Continued claims declined by 6,000, from 4,668,000 to 4,662,000. Yay.
More importantly, extended/emergency benefits rose to 6.031 million, an increase of 263,999 from 5.767 million in the previous week. This is below the record of 6.044 million, set in the week ending Feb.27, but uncomfortably way too high. This tells us people are finding it difficult to land a job. This data was not recorded in the week the NFP survey was taken, so it wont have any bearing on tomorrow's Employment Situation Report.
Before the data Treasuries were a bit weaker (in low volume) thanks to gains in overseas equities. In Japan, the Tankan survey of large manufacturers rose to -14 in Q1 from -24 previously, as expected, while the non-manufacturing index increased from -22 to -14, beating the consensus by 4 points. This helped the NIKKEI rise 1.39%. In China, the manufacturing PMI jumped from 52.0 to 55.1 in March, just beating expectations for 55.0. This helped the SHANGHAI Composite rise 1.23%. In Hong Kong, the HANG SENG was up 1.40%, in Paris the CAC is up 1.42%, in Frankfurt the DAX is up 1.12%, and in London the FTSE is up 0.8%.
After the data, the 3.625 coupon bearing 10 year TSY note is -0-06 at 98-03 yielding 3.859%.A test of 3.88% is possible today....

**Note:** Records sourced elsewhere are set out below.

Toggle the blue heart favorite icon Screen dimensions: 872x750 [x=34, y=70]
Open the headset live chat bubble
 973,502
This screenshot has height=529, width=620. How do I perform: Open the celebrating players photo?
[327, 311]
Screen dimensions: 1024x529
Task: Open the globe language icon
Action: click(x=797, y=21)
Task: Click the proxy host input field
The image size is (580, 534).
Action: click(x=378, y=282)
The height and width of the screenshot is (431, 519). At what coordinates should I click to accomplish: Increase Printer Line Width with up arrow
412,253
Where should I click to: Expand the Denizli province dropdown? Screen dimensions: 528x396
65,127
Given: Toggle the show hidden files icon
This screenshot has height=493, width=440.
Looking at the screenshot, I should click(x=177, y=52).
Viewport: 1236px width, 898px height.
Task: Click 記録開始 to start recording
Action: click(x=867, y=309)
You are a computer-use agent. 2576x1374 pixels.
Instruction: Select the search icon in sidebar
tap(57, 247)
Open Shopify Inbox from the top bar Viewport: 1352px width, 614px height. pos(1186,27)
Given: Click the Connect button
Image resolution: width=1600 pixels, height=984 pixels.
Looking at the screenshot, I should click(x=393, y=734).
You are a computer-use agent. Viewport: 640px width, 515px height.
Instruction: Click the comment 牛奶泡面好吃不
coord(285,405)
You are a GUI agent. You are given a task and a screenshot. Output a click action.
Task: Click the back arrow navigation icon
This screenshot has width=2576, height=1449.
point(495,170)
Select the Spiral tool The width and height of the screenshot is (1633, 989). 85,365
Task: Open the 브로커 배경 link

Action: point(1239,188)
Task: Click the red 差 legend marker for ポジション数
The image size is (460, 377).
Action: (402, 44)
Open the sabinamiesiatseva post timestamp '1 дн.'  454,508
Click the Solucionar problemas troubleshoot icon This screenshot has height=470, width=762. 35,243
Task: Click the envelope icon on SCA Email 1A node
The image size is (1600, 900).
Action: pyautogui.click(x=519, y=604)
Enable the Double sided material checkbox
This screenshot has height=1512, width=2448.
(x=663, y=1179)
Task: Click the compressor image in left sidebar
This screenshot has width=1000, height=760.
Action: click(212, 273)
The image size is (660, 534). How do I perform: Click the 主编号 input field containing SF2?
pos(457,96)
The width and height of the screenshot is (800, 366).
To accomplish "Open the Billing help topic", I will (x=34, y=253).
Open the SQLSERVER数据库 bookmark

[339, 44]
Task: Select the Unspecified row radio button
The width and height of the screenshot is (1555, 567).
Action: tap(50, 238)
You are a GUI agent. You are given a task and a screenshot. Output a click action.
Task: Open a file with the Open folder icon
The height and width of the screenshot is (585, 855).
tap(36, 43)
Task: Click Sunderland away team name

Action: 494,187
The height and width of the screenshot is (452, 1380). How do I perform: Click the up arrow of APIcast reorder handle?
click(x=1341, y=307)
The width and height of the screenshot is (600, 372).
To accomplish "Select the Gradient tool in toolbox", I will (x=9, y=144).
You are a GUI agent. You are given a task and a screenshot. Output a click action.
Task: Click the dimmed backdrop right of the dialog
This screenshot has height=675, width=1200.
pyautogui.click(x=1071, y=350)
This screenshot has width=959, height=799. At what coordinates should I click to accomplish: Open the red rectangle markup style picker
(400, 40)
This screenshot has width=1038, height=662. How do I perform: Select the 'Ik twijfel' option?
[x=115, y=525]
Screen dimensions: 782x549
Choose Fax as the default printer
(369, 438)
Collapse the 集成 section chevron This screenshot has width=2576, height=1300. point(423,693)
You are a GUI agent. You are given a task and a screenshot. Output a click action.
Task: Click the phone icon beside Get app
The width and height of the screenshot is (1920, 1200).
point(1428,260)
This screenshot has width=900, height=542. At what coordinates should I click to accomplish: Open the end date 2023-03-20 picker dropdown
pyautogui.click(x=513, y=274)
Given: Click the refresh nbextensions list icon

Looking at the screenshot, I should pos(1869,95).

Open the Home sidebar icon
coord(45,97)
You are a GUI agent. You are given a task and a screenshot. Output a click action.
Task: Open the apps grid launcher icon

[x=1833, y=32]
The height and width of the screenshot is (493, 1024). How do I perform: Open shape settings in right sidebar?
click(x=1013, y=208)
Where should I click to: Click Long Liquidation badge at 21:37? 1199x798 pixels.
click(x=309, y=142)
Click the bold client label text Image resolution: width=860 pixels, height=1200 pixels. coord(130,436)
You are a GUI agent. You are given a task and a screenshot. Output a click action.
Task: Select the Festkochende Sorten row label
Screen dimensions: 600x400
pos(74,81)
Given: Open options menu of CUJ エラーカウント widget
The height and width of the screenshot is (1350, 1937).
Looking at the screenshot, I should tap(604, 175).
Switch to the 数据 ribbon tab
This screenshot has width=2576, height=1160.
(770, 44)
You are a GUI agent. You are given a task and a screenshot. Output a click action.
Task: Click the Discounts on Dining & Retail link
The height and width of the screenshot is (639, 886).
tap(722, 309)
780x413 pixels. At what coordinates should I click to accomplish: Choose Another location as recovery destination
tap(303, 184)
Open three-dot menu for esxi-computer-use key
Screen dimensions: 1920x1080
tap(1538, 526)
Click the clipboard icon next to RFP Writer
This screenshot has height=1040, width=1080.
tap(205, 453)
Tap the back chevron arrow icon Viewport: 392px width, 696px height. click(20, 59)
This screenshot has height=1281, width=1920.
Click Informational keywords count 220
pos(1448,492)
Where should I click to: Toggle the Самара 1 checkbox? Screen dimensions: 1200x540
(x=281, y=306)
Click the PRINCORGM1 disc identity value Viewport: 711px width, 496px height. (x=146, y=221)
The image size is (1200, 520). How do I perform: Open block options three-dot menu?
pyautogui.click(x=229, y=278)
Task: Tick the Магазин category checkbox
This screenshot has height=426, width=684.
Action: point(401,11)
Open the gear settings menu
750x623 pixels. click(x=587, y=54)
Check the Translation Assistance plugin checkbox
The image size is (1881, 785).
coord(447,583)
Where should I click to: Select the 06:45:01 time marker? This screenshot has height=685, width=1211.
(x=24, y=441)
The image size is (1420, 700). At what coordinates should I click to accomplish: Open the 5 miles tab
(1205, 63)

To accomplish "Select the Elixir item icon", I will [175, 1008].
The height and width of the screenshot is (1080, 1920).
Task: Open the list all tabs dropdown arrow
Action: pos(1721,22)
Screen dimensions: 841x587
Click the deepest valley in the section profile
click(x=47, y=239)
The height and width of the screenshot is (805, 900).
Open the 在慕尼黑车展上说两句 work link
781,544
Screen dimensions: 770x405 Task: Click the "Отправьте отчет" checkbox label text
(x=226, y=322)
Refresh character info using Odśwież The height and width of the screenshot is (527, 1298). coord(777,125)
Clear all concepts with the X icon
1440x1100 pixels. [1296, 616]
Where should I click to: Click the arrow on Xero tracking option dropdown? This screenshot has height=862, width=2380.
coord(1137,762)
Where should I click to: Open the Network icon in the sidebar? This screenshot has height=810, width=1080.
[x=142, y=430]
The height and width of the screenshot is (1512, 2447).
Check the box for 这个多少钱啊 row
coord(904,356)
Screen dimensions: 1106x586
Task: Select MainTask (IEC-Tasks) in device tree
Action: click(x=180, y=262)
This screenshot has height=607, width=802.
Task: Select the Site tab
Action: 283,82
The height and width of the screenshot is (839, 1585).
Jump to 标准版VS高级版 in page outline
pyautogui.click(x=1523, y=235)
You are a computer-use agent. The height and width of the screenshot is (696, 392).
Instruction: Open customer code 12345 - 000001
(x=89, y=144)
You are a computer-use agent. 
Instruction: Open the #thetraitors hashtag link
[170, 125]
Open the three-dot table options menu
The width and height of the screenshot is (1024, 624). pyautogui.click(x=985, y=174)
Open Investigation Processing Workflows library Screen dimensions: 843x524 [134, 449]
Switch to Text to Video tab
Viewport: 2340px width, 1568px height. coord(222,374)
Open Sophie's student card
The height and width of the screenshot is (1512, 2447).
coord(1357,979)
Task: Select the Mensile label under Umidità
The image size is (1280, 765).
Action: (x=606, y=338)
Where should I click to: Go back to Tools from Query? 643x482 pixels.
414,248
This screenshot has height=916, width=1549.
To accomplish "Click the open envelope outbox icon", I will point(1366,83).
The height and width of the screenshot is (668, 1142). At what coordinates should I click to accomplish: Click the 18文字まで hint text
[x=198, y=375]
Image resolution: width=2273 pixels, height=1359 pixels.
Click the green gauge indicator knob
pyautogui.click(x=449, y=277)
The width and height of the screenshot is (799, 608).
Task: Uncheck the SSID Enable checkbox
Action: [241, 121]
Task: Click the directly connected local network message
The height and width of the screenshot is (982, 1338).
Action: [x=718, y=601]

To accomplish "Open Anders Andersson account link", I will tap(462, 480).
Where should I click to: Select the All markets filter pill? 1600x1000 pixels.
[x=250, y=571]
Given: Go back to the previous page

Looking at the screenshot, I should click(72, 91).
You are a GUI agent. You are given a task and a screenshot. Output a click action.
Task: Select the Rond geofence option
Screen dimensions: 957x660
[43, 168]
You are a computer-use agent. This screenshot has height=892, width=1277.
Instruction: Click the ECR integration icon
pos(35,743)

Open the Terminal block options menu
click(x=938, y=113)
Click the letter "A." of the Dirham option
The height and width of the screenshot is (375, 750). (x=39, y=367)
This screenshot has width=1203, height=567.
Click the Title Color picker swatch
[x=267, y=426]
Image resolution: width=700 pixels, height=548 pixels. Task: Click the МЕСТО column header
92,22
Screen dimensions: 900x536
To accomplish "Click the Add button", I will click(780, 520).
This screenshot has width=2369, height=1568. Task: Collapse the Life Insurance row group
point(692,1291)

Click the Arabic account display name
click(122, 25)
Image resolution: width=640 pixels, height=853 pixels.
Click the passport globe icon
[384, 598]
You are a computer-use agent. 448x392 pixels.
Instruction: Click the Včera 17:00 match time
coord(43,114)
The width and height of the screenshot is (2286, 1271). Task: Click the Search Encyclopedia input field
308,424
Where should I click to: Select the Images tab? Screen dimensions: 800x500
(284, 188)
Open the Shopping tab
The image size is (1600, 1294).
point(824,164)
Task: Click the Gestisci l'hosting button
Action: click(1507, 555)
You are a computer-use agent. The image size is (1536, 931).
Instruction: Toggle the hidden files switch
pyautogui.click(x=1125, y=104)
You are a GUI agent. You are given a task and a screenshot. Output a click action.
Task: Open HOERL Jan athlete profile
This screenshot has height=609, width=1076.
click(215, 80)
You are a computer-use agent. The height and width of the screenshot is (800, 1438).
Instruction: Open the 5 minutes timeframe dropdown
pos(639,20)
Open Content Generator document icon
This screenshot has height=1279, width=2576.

I'm hesitant to make much of the movement though. Trading volume is extremely low, and yesterday's high volume levels of support are holding up in the futures market. Notice where 10yr futures contract prices bounced this morning....right where the majority of buy tickets accumulated yesterday. It's going to take more than an "as expected" jobless claims number to break that level of position support. (More like a strong NFP number)
While the benchmark TSY market is apathetically "so so" today, the scene is not pretty in "rate sheet influential" mortgage-land. The FN 4.5 is -0-10 at 99-28 yielding 4.521%. By my scorecard, the secondary market current coupon is 4.532%. This puts the secondary market current coupon another 3 basis points wider vs. the 10yr TSY note and the 10yr swap. This is the "feeling out" process we expected to see from dealers when the Fed finished the MBS Purchase Program. See comments above about yield spreads.
While I see underlying position support in our benchmark guidance giver 10yr TSY note, at this point, watching the 10 yr TSY note isn't providing the most accurate picture of where mortgage rates might head in the next few days (with exception to the direction 10s take after NFP tomorrow). As was noted yesterday, we are watching and waiting for the MBS market to find a risk/reward yield spread equilibrium now that the Fed has completed $1.25 trillion in agency MBS purchases. This could take days, it could take weeks. It all depends on how much new supply is offered by originators, prepayment reinvestments, and at what yield spread buyers will see as cheap enough (wide) to buy.